**Provided material**
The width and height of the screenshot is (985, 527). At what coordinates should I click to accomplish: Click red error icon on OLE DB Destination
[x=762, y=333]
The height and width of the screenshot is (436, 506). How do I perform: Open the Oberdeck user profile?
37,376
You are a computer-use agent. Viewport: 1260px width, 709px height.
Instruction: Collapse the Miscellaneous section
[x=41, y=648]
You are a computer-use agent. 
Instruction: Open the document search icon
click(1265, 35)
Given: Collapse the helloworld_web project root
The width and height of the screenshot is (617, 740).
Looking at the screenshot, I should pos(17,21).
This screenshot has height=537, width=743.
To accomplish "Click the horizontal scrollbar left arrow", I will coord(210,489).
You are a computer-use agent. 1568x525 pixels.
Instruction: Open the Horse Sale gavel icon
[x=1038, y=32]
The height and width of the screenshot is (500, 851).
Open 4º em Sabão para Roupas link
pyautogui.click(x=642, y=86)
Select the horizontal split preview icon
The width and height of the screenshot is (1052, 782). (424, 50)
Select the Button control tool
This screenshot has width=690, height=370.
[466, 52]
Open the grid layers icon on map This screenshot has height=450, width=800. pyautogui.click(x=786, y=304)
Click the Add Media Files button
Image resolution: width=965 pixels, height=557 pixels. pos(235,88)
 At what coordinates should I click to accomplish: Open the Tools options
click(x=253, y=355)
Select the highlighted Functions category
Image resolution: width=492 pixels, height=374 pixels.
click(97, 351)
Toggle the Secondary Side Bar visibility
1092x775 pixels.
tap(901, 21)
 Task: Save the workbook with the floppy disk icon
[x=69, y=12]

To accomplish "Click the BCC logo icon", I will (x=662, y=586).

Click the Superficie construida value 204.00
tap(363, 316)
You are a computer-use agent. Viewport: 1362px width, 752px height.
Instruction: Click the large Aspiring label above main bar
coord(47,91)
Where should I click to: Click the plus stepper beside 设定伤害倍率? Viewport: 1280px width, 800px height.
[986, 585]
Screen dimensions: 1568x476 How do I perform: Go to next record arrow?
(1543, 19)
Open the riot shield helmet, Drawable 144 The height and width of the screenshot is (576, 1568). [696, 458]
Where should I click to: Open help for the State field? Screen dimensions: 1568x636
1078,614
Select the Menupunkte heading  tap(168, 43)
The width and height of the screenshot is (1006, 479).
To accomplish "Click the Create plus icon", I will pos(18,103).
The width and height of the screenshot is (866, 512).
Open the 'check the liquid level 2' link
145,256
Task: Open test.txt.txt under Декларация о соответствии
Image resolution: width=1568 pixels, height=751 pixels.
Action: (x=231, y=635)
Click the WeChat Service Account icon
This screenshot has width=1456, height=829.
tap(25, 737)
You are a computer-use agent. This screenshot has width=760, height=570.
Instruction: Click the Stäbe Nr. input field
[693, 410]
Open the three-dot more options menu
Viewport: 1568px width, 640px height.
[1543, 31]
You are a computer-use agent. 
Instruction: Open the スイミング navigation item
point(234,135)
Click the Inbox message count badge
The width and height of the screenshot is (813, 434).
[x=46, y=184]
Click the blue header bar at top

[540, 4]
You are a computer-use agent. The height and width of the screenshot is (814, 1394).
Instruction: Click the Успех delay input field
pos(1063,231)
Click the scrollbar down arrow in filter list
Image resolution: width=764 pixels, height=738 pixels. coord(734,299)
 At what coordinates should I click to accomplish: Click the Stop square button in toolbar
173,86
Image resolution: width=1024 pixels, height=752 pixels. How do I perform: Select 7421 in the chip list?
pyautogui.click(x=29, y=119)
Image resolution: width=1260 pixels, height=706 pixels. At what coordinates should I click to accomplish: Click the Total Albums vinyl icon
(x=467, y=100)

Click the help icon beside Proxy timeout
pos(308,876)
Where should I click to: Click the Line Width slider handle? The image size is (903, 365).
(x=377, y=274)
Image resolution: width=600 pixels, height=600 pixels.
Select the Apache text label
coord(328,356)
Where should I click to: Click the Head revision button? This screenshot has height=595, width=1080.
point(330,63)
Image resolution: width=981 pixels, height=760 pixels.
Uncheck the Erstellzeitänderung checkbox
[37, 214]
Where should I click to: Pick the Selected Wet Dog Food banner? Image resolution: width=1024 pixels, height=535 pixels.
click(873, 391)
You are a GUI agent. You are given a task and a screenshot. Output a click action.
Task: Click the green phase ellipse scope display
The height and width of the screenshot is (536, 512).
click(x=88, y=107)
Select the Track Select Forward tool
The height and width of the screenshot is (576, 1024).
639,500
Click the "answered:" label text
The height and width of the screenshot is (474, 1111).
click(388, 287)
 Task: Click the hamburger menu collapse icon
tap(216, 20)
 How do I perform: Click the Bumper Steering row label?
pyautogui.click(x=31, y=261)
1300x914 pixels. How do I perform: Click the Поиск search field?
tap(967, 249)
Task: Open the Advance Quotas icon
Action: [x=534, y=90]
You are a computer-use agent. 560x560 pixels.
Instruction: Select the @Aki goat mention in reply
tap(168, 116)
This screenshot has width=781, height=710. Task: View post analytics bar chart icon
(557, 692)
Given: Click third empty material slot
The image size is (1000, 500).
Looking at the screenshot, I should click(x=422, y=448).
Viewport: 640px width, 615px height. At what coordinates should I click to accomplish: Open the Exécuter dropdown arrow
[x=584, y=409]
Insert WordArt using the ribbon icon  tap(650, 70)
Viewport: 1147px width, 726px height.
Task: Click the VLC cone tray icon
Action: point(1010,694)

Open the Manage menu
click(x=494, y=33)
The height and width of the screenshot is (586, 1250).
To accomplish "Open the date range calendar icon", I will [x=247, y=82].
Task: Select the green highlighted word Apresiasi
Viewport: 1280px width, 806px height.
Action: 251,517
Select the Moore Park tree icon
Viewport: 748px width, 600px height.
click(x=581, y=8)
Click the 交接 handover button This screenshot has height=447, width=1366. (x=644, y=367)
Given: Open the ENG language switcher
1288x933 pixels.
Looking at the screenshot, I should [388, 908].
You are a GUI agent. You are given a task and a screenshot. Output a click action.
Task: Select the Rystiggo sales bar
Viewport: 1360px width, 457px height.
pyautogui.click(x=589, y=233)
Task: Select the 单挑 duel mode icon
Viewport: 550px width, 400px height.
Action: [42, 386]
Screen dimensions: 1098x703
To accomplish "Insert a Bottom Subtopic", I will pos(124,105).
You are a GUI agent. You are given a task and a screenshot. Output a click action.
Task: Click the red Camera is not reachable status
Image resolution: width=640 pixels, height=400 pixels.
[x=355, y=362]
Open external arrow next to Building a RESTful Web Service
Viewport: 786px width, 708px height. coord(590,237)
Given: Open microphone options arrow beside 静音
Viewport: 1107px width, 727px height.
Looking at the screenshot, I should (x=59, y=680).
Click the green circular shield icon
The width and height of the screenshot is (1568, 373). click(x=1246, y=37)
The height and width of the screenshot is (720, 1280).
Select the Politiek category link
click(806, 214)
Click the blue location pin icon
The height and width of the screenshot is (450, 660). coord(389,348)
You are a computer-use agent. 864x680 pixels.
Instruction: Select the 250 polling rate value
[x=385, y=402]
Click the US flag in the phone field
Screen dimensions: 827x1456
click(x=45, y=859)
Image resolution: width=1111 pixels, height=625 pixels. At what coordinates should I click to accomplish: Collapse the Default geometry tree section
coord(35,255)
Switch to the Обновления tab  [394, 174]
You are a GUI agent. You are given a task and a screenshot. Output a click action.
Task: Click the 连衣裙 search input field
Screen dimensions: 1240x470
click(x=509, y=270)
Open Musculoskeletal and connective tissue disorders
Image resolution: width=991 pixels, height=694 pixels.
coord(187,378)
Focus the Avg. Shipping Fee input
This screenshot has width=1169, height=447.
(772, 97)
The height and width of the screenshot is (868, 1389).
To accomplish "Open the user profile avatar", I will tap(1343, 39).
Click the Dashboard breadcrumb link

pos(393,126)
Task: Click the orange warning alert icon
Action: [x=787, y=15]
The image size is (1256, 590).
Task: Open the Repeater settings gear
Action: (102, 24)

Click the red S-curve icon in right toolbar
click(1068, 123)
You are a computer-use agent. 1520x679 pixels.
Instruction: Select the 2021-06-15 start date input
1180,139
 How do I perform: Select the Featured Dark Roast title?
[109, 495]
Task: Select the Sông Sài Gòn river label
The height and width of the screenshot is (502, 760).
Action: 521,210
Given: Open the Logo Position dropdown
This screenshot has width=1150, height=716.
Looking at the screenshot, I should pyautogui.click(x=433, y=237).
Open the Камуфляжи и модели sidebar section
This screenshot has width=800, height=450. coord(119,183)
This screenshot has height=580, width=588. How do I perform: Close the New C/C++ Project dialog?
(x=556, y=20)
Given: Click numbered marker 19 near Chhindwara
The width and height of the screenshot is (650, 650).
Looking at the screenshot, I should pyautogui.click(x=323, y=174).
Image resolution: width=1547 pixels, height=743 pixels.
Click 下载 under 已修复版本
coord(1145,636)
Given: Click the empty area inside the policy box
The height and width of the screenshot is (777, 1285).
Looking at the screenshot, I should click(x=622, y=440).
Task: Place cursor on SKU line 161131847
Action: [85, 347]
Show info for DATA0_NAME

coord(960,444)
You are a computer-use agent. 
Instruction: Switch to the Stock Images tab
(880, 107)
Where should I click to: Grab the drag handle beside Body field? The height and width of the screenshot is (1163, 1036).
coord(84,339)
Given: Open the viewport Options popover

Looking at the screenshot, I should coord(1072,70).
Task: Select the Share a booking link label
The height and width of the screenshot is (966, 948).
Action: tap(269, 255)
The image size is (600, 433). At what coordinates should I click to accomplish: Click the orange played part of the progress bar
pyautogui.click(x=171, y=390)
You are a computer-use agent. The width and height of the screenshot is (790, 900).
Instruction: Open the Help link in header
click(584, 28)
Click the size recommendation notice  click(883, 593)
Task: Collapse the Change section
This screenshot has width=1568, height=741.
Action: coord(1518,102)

**Assignment**
Only the lines containing "computer" are needed; copy each of them from the data.

**Result for this task**
You are a computer-use agent. Viewport: 1260px width, 709px height.
You are a computer-use agent. 
You are a computer-use agent. 1568x525 pixels.
You are a computer-use agent. Viewport: 1362px width, 752px height.
You are a computer-use agent. This screenshot has width=760, height=570.
You are a computer-use agent. 
You are a computer-use agent. The height and width of the screenshot is (814, 1394).
You are a computer-use agent. 560x560 pixels.
You are a computer-use agent. 864x680 pixels.
You are a computer-use agent. 1520x679 pixels.
You are a computer-use agent. 
You are a computer-use agent. The width and height of the screenshot is (790, 900).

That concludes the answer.